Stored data
%%

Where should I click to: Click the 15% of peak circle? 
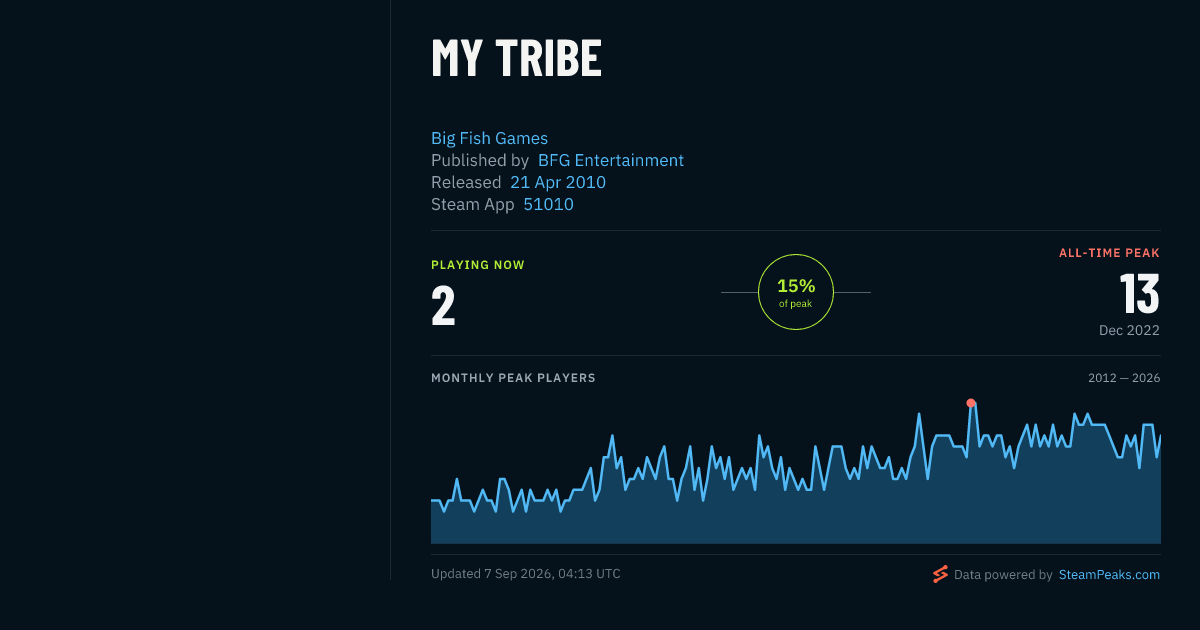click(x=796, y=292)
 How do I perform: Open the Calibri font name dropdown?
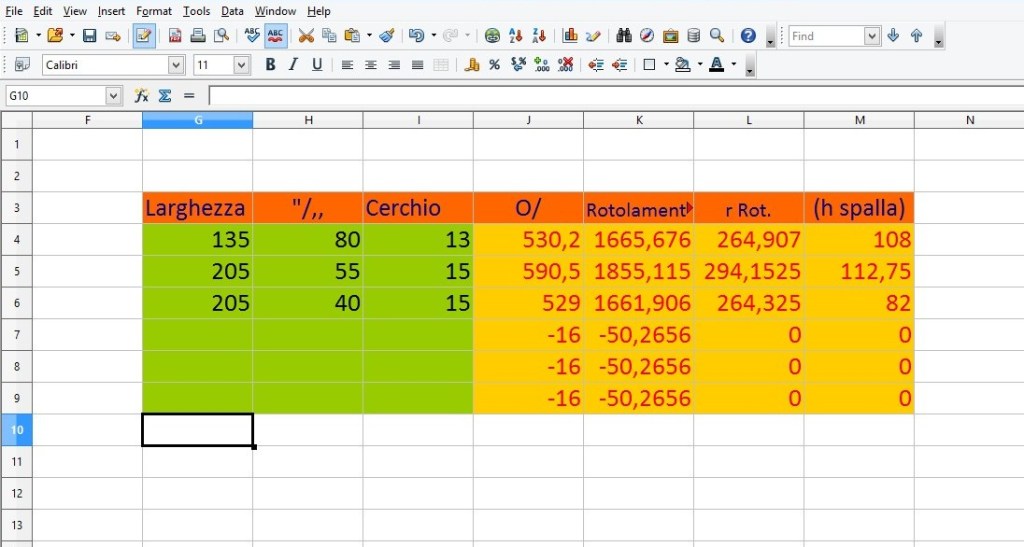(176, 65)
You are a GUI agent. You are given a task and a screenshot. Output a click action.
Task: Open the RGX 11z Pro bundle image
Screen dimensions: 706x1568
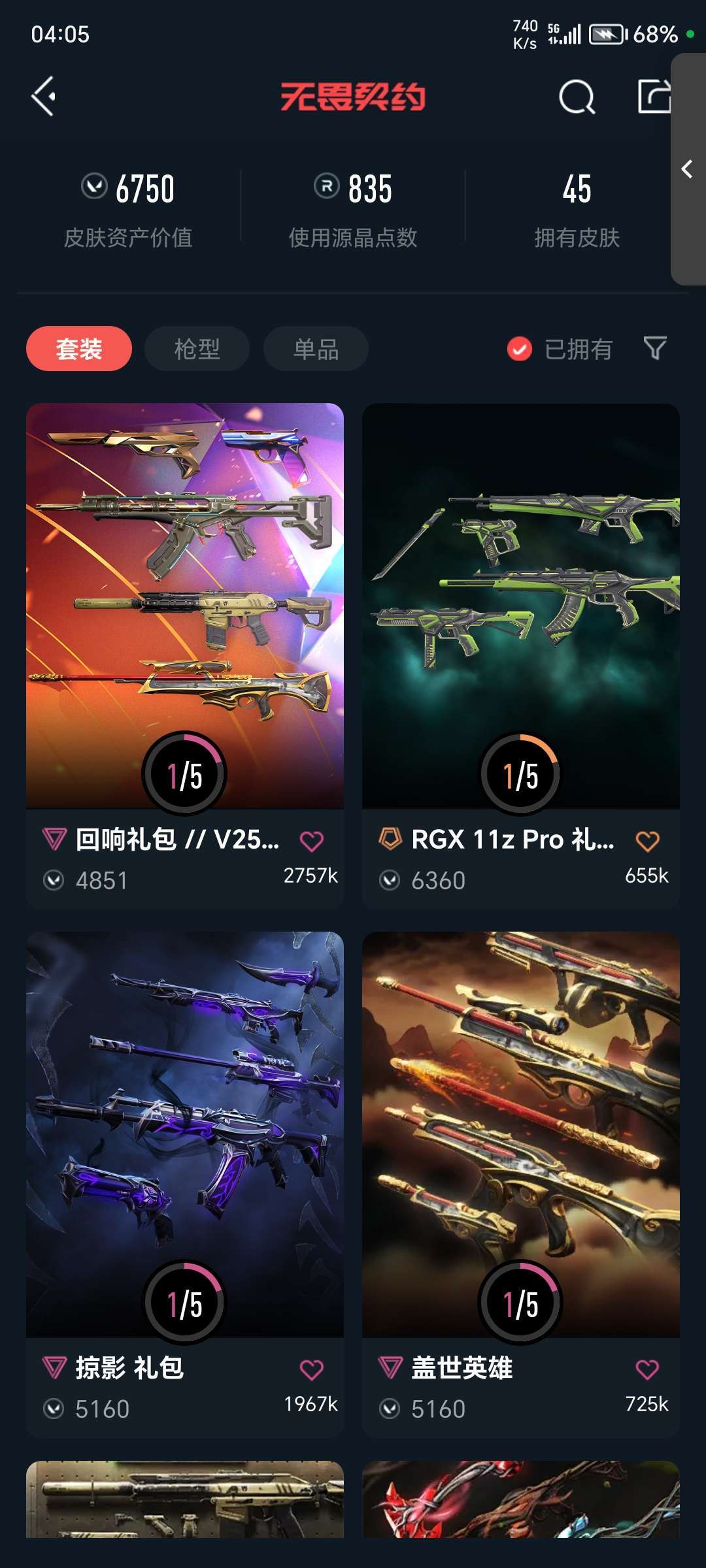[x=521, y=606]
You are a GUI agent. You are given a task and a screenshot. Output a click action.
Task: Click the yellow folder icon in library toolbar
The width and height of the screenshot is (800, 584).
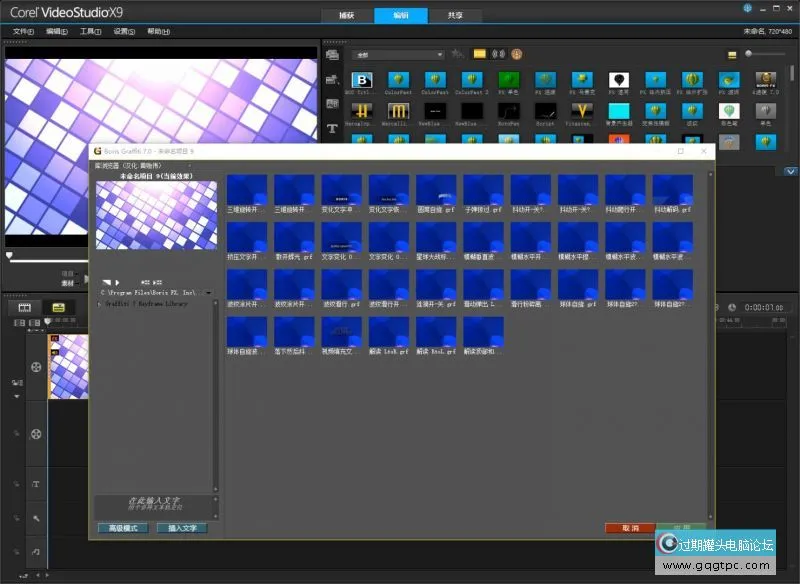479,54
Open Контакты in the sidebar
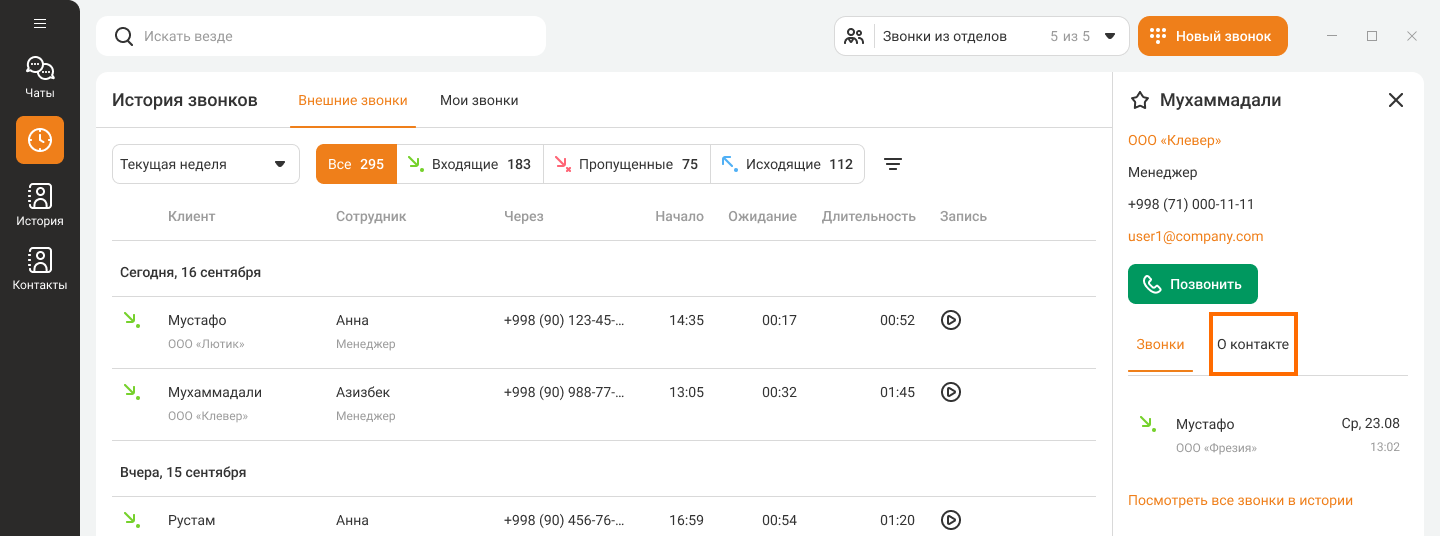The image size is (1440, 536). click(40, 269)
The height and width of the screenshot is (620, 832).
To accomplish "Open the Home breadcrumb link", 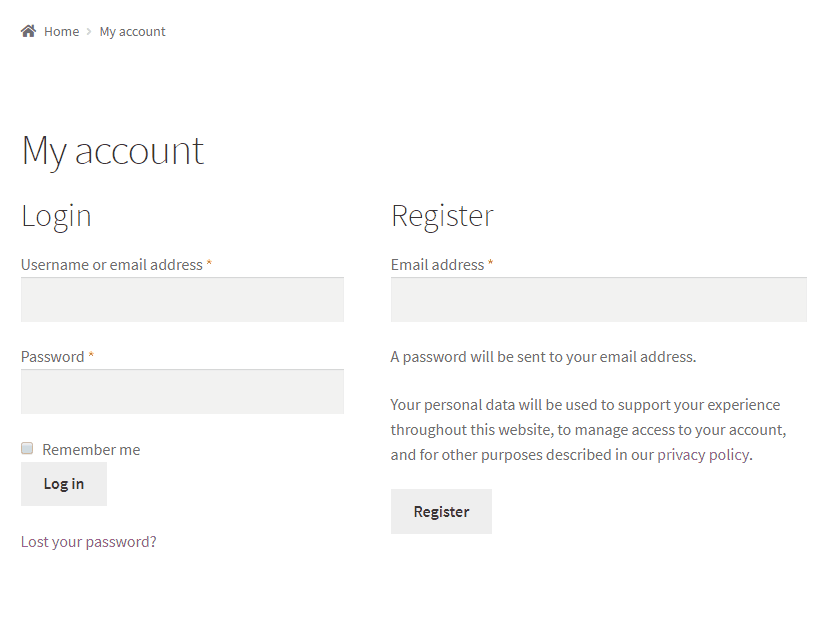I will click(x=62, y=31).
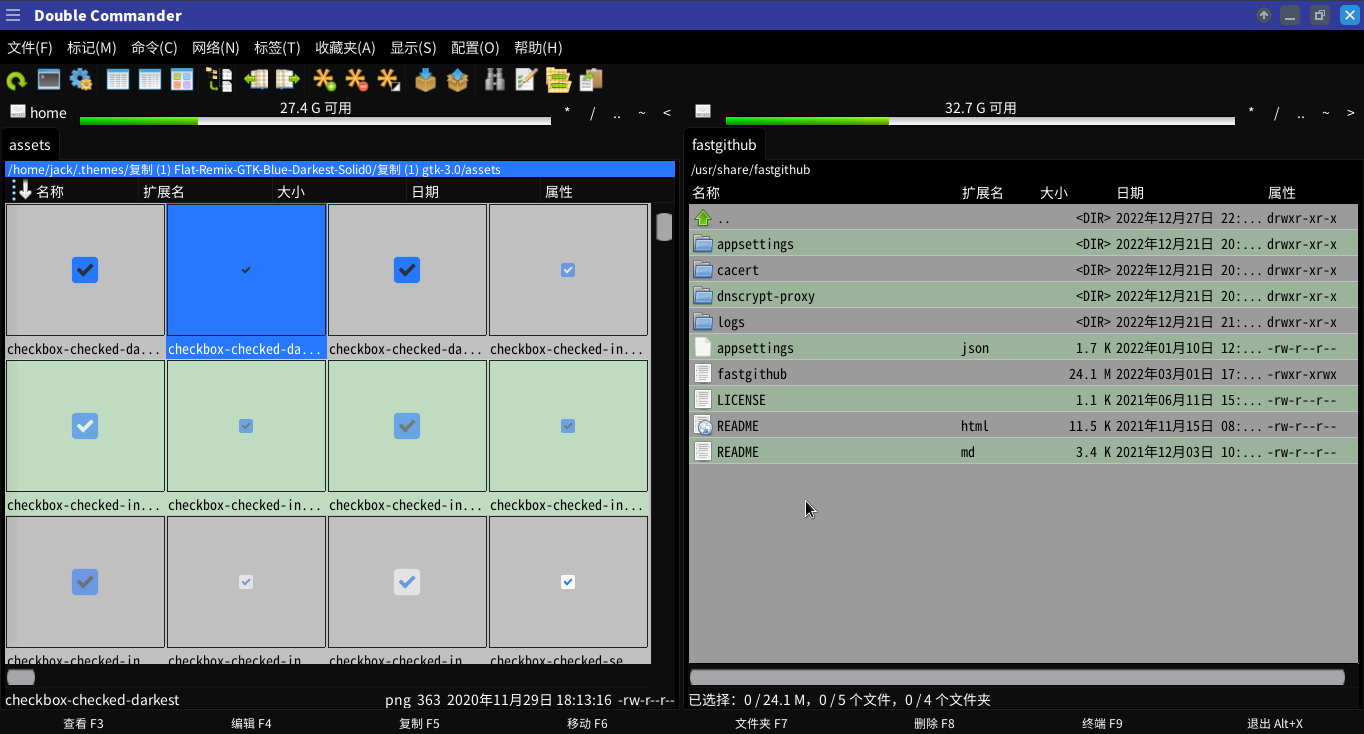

%%

Pictures stay out. Repeat only the lines from the beginning of the data through the line that has "The height and".

■ **RESULT FOR THIS TASK**
Where should I click to: Click the 15% of peak circle? 
click(x=796, y=292)
 How do I perform: Open the Calibri font name dropdown?
(176, 65)
You are a GUI agent. You are given a task and a screenshot. Output a click action.
Task: Open the RGX 11z Pro bundle image
Screen dimensions: 706x1568
[x=521, y=606]
You are a GUI agent. You are given a task and a screenshot. Output a click action.
Task: Click the yellow folder icon in library toolbar
The width and height of the screenshot is (800, 584).
479,54
Open Контакты in the sidebar
The image size is (1440, 536). click(40, 269)
The height and width of the screenshot is (620, 832).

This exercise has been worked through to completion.